Operating system and version

Ubuntu 22

Database type and version

MariaDB 10.6.16

Image driver and version

Imagick 3.7.0 (ImageMagick 6.9.11-60)

Installed plugins and versions

-Blitz

[michtio]

First of all I would not use getenv() to fetch the ENV variables, but use Craft's built in helper:

use craft\helpers\App;

App::env('SECURITY_KEY')

This error mainly stems from the fact your security couldn't be read, or is invalid. Have you tried out dumping to see if getenv() actually returns the correct value in your config? Normally you shouldn't need to touch variables_order.

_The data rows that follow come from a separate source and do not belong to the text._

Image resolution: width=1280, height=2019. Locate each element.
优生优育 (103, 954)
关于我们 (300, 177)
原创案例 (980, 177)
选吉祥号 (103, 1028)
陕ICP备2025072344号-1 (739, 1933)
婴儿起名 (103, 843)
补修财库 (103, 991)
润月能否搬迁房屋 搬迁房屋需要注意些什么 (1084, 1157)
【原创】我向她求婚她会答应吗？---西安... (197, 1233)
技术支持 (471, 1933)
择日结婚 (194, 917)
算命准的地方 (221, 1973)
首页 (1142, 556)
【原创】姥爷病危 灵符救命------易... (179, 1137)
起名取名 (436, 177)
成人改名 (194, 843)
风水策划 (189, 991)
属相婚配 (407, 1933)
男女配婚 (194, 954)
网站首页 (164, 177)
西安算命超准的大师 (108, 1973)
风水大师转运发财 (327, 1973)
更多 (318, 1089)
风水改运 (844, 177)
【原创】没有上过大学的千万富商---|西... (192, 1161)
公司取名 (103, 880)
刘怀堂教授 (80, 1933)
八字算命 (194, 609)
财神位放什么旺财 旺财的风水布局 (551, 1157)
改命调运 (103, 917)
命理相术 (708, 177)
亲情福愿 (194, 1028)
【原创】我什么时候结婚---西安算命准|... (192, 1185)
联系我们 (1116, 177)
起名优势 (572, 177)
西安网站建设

Are you sure securityKey => is loaded in all environments, and not on a specific one?

[loqus]

Thanks for your feedback. getenv('SECURITY_KEY') returns the right value, but I've replaced it with your suggestion. 'securityKey' => App::env('SECURITY_KEY'),

This is loaded in the return [ // Global settings '*' => [ ..... 'securityKey' => App::env('SECURITY_KEY'), ...... ] ] The error remains in the logs

[loqus]

Ps this error only shows in the phperrors log when devmode is false and the url does not exists. All found urls and routes just work fine.

[brandonkelly]

Is a SECURITY_KEY environment variable actually defined? You can be 100% sure by going to Utilities → PHP Info and searching for SECURITY_KEY.

Craft 4+ installs will have CRAFT_SECURITY_KEY by convention, so check if that’s what’s actually getting defined. If you have that, you will be able to safely remove the securityKey config setting from general/config.php as CRAFT_* environment variables will get set to their corresponding config settings automatically – see Environment Overrides.

[loqus]

Yes the environment value can be found in Utilities->PHP Info (as environment $_SERVER and $_ENV variable). I've added the CRAFT_SECURITY_KEY and the error has dissappeared. I think it might be related coming from V2 all the way to almost V5 and missing some steps between versions. Thanks for guiding me.